I worked with Kari in Kenya on the Emergency Response Team of Catholic Relief Services, where her presence immediately raised the aggregate IQ for our section of the office. It isn’t often in life that you make instant friendships, but Kari was just that – a genuine human being with a light, humor, and honesty I will always remember. All of my first impressions of her were to bear themselves out tenfold over the years that followed.

As a nutritionist for Catholic Relief Services Kari traveled all over the world to advise country programs on their health and nutrition programming. It was often hard travel – the tribal areas of Pakistan, rugged areas of South Sudan, and in Indonesia immediately after the tsunami in 2004. I traveled several times with Kari – to Pakistan as US troops invaded neighboring Afghanistan, and to Goma in the Democratic Republic of Congo after the eruption of a volcano there – where no matter the circumstances her humor, compassion, professionalism and Diet Coke’s were always in evidence.

Kari was drawn early on to a life of travel, service and adventure. Bob and Chris said that Kari started reading bus and train timetables in 7th grade. In high school Kari spent a year studying in South Africa and after college joined the Peace Corps, where she was evacuated from her first two postings in the Philippines and the Democratic Republic of Congo.

Over her career Kari trained hundreds of emergency workers, sharing her vast knowledge of health and nutrition through her easy and approachable manner. Kari, you are the only person I know who can speak with passion about breast feeding or diarrhea. During our meals together over the years she would shake her head sadly at my food choices and my lifelong disdain for vegetables. Once when I was sitting next to her at a dinner in Nairobi I found a single baby carrot tucked hopefully between my burger and my fries. She tried so hard.

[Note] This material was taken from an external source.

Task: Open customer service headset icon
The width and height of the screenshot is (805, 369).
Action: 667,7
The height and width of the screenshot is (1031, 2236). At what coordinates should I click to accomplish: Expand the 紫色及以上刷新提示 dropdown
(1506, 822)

Looking over Kari’s Facebook page these past few days I’ve been struck by the truly global reach of her life and spirit. During the course of her career Kari lived and worked in more than 20 countries, and in each sowed the seeds of her legacy through a kind word, a helping hand, or a timely smile. We reap that harvest today amid tears, and share our sorrow with Kari’s family and friends here and around the world.

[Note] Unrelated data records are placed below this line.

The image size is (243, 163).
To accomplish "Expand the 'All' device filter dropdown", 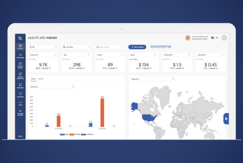I will pyautogui.click(x=43, y=47).
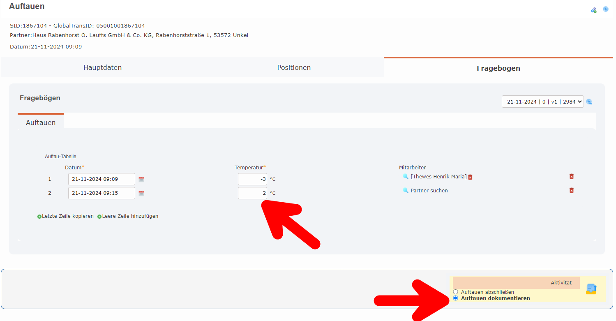Select 'Auftauen abschließen' radio option
The height and width of the screenshot is (321, 616).
(x=455, y=292)
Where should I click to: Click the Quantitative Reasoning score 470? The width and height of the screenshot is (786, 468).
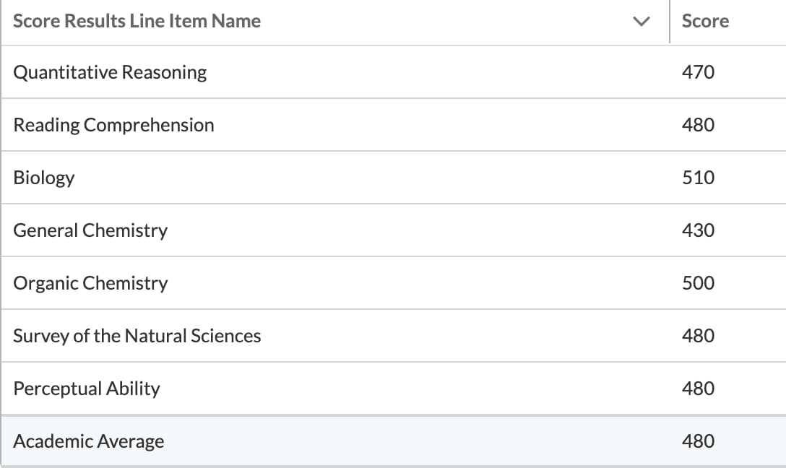pos(698,72)
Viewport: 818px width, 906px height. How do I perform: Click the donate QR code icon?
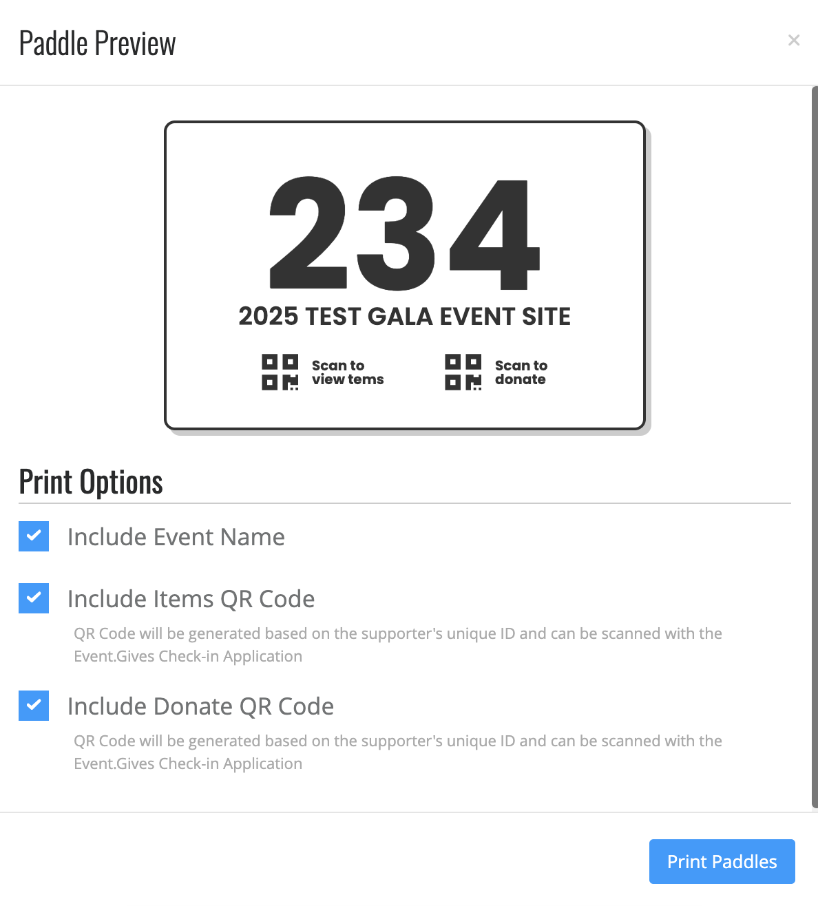click(x=463, y=372)
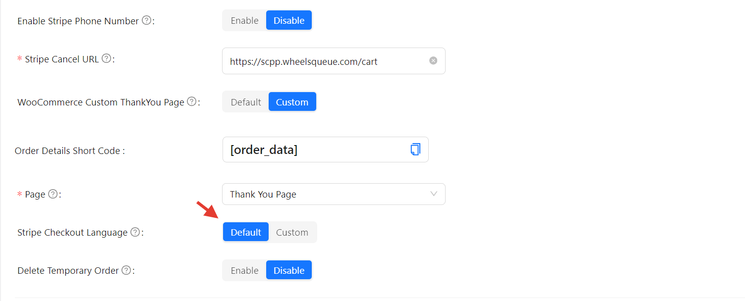Clear the Stripe Cancel URL field
Image resolution: width=745 pixels, height=301 pixels.
433,61
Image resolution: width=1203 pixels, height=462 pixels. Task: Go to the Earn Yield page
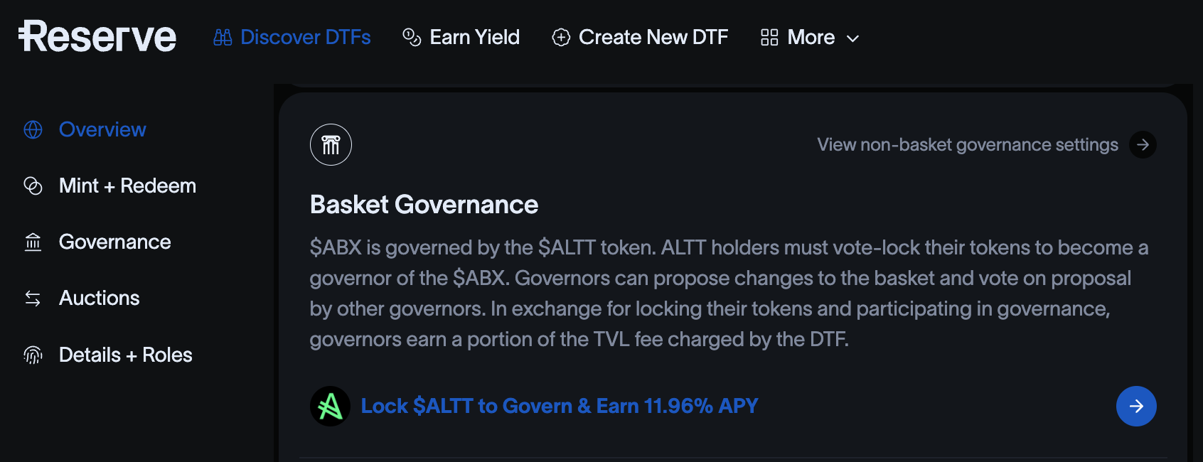tap(475, 37)
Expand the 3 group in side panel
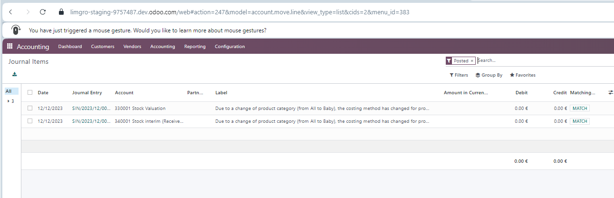Screen dimensions: 614x198 (10, 101)
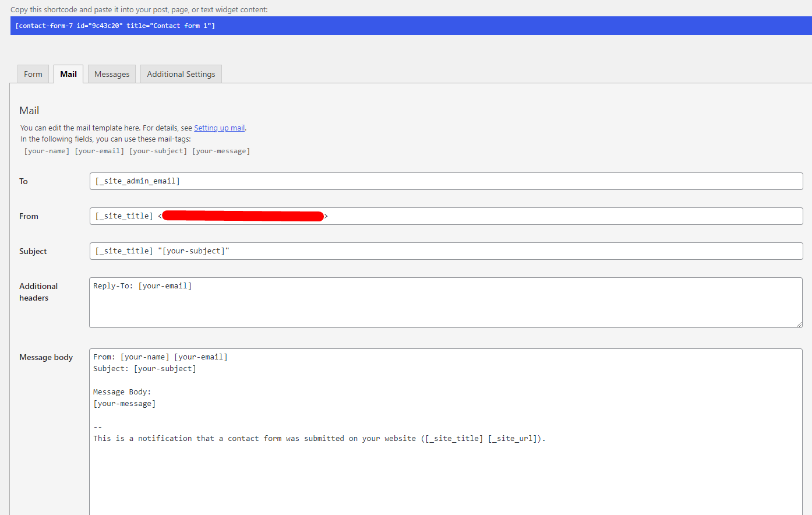The width and height of the screenshot is (812, 515).
Task: Click the Reply-To line in Additional headers
Action: [142, 285]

But we also share a common vocabulary of remembrance. In recounting Kari’s life the same words bubble constantly to the surface – courage, compassion, humor, honesty, intelligence, and love. Above all, love – for a life cut short, for her friends and family to whom she gave so selflessly, and most importantly for her children, Dylan and Isabelle. If there is one gift we can give in Kari’s name it is this: to share her voice with her children, to keep her beautiful spirit alive in them, and to decorate their future with the laughter and comfort of her memory. She would want this, most of all.

Dylan and Isabelle, along with the profound love for you that sustained her these past years, your mother also left some sound and practical advice for all of us here today to bear witness to: 1) Don't get married until you're at least 25; 2) No tattoos; 3) Never vote Republican!

Just before I left Kenya I had a conversation with Kari about the experience of living overseas. We talked about how rich our lives were in friendships and experiences, and also of how fleeting the past years had been, as the circles of our lives intersected so briefly before we all moved on to new assignments.

Today, as we mourn Kari’s passing, I’m reminded of that conversation, and the lesson it offers us. Kari and her family faced these past years with such incredible strength, and taught us that each day with those we love is precious. We should all honor that lesson. Call your parents. Hug your children. Touch the life of a stranger, as Kari did, and be thankful each day that the circle of her life intersected each of ours.